Quote from trefoil:
Despite that, the miners began a sustained run in November of 2000. For no reason that anyone at the time could come up with. Gold prices only confirmed that later.
Again, Fall of 1999... gold price surging 33% in roughly a week or so on European moratorium... I'll never forget that move, because it was my biggest percentage trading gain ever (+500% gains -- on the whole trading account, not just the trade -- as floor traders and market makers short deep OTM gold options got absolutely fried).
There were plenty of reasons to be hugely bullish gold prior to Nov 2000, in a big picture, "secular turn" kind of way... By late 1999, the commodity bear market cycle had reached epic proportions.
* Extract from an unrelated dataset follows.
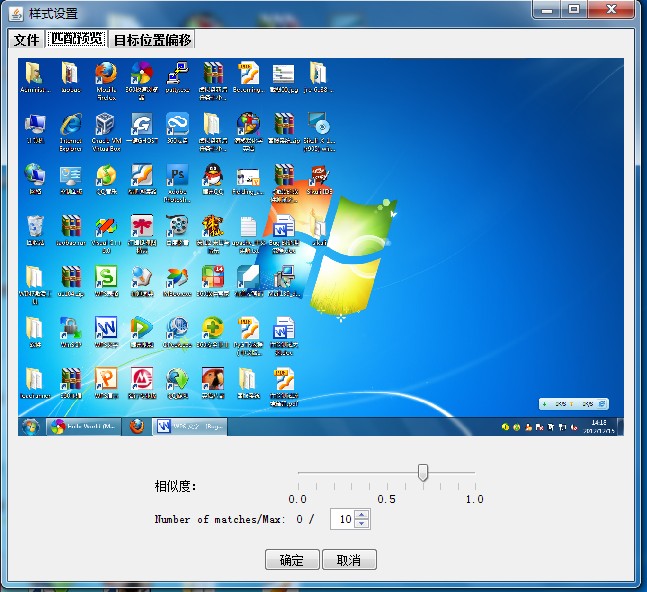Click the 相似度 slider handle

click(x=423, y=473)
I remember earlier in '99 when England announced a huge gold sale (under that idiot Gordon Brown), causing gold to drop $10 an ounce in one day (when the price was less than a fifth what it is now) on its way to $250. There was a pervasive sense that it was just never going to end, that commodities, and precious metals, were going to keep plunging in value forever -- the kind of "all hope is lost" type sentiment that you get near the extremes of the extremes.
And then you had that crazyass moratorium spike -- right around my birthday, best birthday present ever -- signaling "something is happening."
And then you had news that "the Maestro" (Greenspan) was pumping extra liquidity into markets in anticipation of Y2K concerns.
And then, when the Nasdaq finally began to crash in earnest, circa (surprise!) November 2000, it was no great leap to extrapolate a reversal of hugely dollar-supportive capital flows as the world stopped buying U.S. tech stocks hand over fist, and to further extrapolate Greenspan riding to the easy money rescue as he always did.
I would thus argue, contrary to your recollection, that gold gave a "signal" (the '99 surge) well BEFORE gold stocks moved... and furthermore that there were plenty of macro reasons for positioning and anticipating around what looked to be a pivotal turn... and even if you take ABX out of the equation (which feels like cheating), it would have been hard to make a chart-based conviction case for gold stocks having "bottomed" prior to later breakout confirmation on l-t charts, with the macro being ahead-of-the-curve supportive the whole time (rather than gold stocks themselves as some sort of lead indicator).